Fakat hanımı inanmamış. Akşam yatağa yatınca Dede’nin gömleğini kendi gömleğine düğmelemiş. Sabaha doğru Dede yatağından kalkmış, bir kuş gibi demir parmaklı pencereden süzülerek gitmiş.Kadın, Dedenin pencereden çıkıp gitmesine hayret etmiş…
Seyit Ali Dede, sırrını öğrenen hanımına kızmış:
-Gözün kör olsun, demiş.
Kadının gözleri anında kör olmuş.
Seyit Ali Dede, ertesi gün sağdığı geyikleri köye getirmiş. Koyunların sağım yerinde, geyiklerini sağmaya başlamış. Sağdığı sütleri helkelere doldurmaya başlamış. Köylüler dedenin kerametini görünce, yaptıklarına pişman olmuşlar, dededen özür dilemişler.

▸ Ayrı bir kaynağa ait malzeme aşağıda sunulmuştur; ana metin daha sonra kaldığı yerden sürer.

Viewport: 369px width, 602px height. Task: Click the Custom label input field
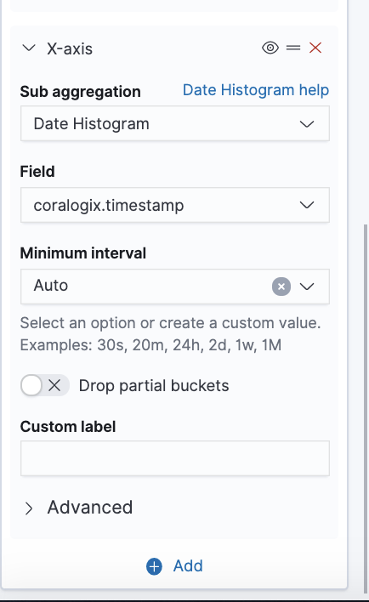pyautogui.click(x=175, y=458)
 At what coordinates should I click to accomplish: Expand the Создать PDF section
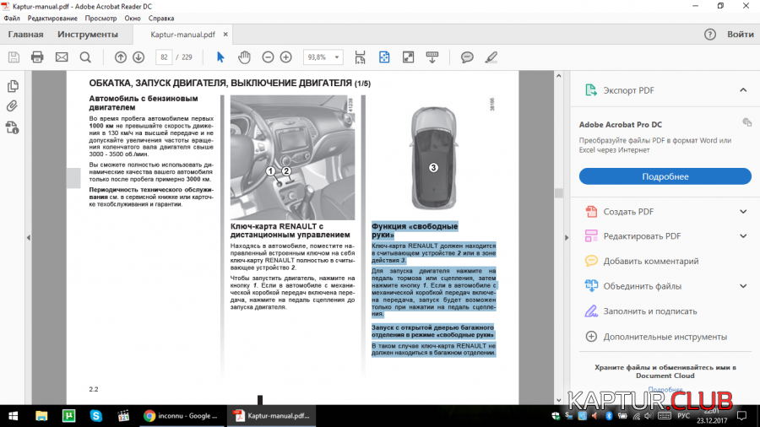[x=743, y=212]
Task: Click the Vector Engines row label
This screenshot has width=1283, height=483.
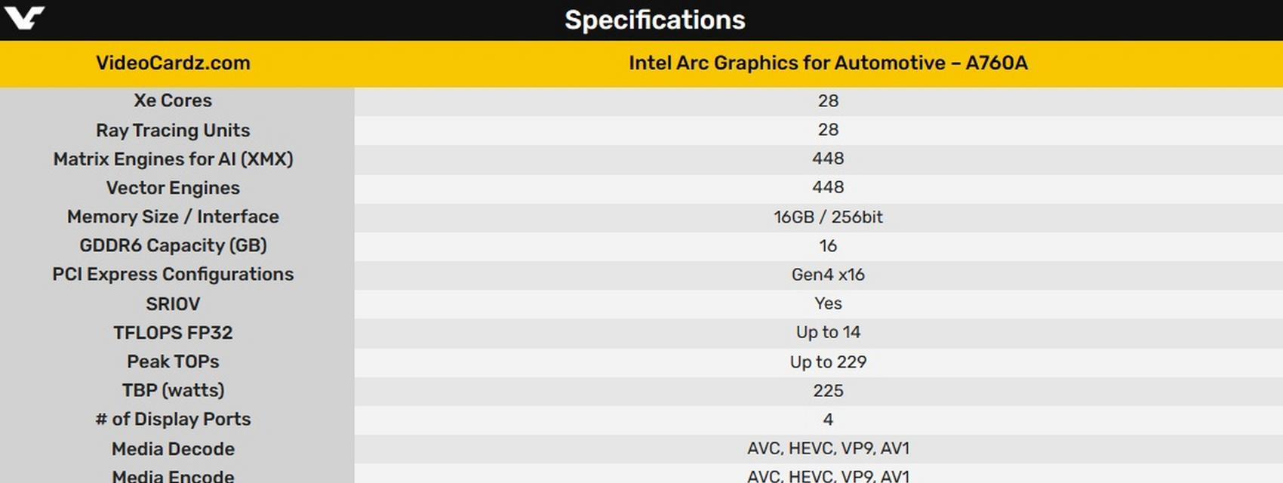Action: click(x=173, y=187)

Dede, yedi yıl daha geyiklerini sağmış. Ölümüne yakın, eşini yanına çağırmış, tekrar gözlerini açmış. Köylülerden helallık alıp, Hakk’a yürümüş.
İnanışa göre o günden sonra her cuma akşamı dağdan üç geyik iner, dedenin mezarındaki kurumuş otları ayaklarıyla temizleyip, ziyaret yerini terk ederlermiş. Geyikler diz çöküp dedenin mezarına niyaz ederlermiş. Kaynak şahısların ifadesine göre bugün de geyikler dedeye niyaz için dağdan iniyorlarmış.[1]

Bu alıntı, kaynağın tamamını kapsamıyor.